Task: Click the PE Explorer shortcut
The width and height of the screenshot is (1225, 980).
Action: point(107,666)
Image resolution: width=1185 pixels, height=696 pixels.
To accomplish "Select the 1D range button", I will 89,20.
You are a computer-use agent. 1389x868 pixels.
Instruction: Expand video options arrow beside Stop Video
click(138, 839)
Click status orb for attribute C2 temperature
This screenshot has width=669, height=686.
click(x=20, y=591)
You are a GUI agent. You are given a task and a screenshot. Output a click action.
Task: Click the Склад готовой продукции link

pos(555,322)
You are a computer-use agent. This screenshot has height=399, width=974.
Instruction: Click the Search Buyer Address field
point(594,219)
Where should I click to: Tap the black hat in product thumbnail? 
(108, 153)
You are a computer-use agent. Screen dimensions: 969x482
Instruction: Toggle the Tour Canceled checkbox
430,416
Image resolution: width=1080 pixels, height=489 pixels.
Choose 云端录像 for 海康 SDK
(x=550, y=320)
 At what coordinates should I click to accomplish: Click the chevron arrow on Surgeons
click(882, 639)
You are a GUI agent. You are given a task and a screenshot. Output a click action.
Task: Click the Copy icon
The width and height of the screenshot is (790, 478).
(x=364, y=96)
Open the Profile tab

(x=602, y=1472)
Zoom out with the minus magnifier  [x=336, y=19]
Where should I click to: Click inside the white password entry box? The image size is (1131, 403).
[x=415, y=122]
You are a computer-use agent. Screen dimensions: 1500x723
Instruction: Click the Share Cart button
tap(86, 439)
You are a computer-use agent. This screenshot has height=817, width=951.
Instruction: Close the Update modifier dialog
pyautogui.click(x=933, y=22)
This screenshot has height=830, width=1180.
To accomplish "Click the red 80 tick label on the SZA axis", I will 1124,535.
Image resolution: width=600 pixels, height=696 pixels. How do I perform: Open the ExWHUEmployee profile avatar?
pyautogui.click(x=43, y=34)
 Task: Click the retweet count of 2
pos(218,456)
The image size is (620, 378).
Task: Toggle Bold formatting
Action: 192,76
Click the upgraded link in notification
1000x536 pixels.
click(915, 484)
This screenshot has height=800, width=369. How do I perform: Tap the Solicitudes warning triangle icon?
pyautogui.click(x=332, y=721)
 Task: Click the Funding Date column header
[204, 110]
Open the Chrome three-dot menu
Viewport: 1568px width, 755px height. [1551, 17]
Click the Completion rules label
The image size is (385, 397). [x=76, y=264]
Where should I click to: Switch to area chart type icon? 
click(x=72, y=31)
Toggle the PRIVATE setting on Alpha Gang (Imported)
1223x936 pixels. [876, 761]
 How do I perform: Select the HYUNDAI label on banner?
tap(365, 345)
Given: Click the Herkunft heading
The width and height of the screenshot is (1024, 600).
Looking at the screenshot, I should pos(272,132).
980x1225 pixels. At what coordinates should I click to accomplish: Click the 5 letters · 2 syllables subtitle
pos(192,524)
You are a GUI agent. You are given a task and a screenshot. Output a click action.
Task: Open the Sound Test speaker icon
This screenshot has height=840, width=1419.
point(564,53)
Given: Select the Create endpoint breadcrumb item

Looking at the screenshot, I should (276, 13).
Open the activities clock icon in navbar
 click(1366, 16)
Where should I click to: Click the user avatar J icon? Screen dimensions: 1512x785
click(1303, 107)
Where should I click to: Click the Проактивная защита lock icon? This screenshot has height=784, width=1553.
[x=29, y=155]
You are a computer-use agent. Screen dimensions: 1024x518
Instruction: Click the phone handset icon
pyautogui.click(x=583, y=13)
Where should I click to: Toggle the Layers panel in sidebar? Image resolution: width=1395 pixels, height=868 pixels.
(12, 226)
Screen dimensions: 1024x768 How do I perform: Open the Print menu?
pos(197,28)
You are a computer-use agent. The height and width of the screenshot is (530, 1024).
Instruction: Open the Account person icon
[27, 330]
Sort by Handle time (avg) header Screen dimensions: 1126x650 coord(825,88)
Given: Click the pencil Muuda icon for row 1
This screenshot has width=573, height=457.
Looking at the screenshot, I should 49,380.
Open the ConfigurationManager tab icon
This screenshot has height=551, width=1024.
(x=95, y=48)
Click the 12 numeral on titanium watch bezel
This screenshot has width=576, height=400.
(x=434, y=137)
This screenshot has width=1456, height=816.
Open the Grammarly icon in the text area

● ● ● ●

Nothing in the listing should change; repeat it in full.

Task: Click the PE Explorer shortcut
The width and height of the screenshot is (1225, 980).
Action: point(107,666)
Image resolution: width=1185 pixels, height=696 pixels.
To accomplish "Select the 1D range button", I will 89,20.
You are a computer-use agent. 1389x868 pixels.
Instruction: Expand video options arrow beside Stop Video
click(138, 839)
Click status orb for attribute C2 temperature
This screenshot has width=669, height=686.
click(x=20, y=591)
You are a GUI agent. You are given a task and a screenshot. Output a click action.
Task: Click the Склад готовой продукции link

pos(555,322)
You are a computer-use agent. This screenshot has height=399, width=974.
Instruction: Click the Search Buyer Address field
point(594,219)
Where should I click to: Tap the black hat in product thumbnail? 
(108, 153)
You are a computer-use agent. Screen dimensions: 969x482
Instruction: Toggle the Tour Canceled checkbox
430,416
Image resolution: width=1080 pixels, height=489 pixels.
Choose 云端录像 for 海康 SDK
(x=550, y=320)
 At what coordinates should I click to accomplish: Click the chevron arrow on Surgeons
click(882, 639)
You are a GUI agent. You are given a task and a screenshot. Output a click action.
Task: Click the Copy icon
The width and height of the screenshot is (790, 478).
(x=364, y=96)
Open the Profile tab

(x=602, y=1472)
Zoom out with the minus magnifier  [x=336, y=19]
Where should I click to: Click inside the white password entry box? The image size is (1131, 403).
[x=415, y=122]
You are a computer-use agent. Screen dimensions: 1500x723
Instruction: Click the Share Cart button
tap(86, 439)
You are a computer-use agent. This screenshot has height=817, width=951.
Instruction: Close the Update modifier dialog
pyautogui.click(x=933, y=22)
This screenshot has height=830, width=1180.
To accomplish "Click the red 80 tick label on the SZA axis", I will 1124,535.
Image resolution: width=600 pixels, height=696 pixels. How do I perform: Open the ExWHUEmployee profile avatar?
pyautogui.click(x=43, y=34)
 Task: Click the retweet count of 2
pos(218,456)
The image size is (620, 378).
Task: Toggle Bold formatting
Action: 192,76
Click the upgraded link in notification
1000x536 pixels.
click(915, 484)
This screenshot has height=800, width=369. How do I perform: Tap the Solicitudes warning triangle icon?
pyautogui.click(x=332, y=721)
 Task: Click the Funding Date column header
[204, 110]
Open the Chrome three-dot menu
Viewport: 1568px width, 755px height. [1551, 17]
Click the Completion rules label
The image size is (385, 397). [x=76, y=264]
Where should I click to: Switch to area chart type icon? 
click(x=72, y=31)
Toggle the PRIVATE setting on Alpha Gang (Imported)
1223x936 pixels. [876, 761]
 How do I perform: Select the HYUNDAI label on banner?
tap(365, 345)
Given: Click the Herkunft heading
The width and height of the screenshot is (1024, 600).
Looking at the screenshot, I should pos(272,132).
980x1225 pixels. At what coordinates should I click to accomplish: Click the 5 letters · 2 syllables subtitle
pos(192,524)
You are a GUI agent. You are given a task and a screenshot. Output a click action.
Task: Open the Sound Test speaker icon
This screenshot has height=840, width=1419.
point(564,53)
Given: Select the Create endpoint breadcrumb item

Looking at the screenshot, I should (276, 13).
Open the activities clock icon in navbar
 click(1366, 16)
Where should I click to: Click the user avatar J icon? Screen dimensions: 1512x785
click(1303, 107)
Where should I click to: Click the Проактивная защита lock icon? This screenshot has height=784, width=1553.
[x=29, y=155]
You are a computer-use agent. Screen dimensions: 1024x518
Instruction: Click the phone handset icon
pyautogui.click(x=583, y=13)
Where should I click to: Toggle the Layers panel in sidebar? Image resolution: width=1395 pixels, height=868 pixels.
(12, 226)
Screen dimensions: 1024x768 How do I perform: Open the Print menu?
pos(197,28)
You are a computer-use agent. The height and width of the screenshot is (530, 1024).
Instruction: Open the Account person icon
[27, 330]
Sort by Handle time (avg) header Screen dimensions: 1126x650 coord(825,88)
Given: Click the pencil Muuda icon for row 1
This screenshot has width=573, height=457.
Looking at the screenshot, I should 49,380.
Open the ConfigurationManager tab icon
This screenshot has height=551, width=1024.
(x=95, y=48)
Click the 12 numeral on titanium watch bezel
This screenshot has width=576, height=400.
(x=434, y=137)
This screenshot has width=1456, height=816.
Open the Grammarly icon in the text area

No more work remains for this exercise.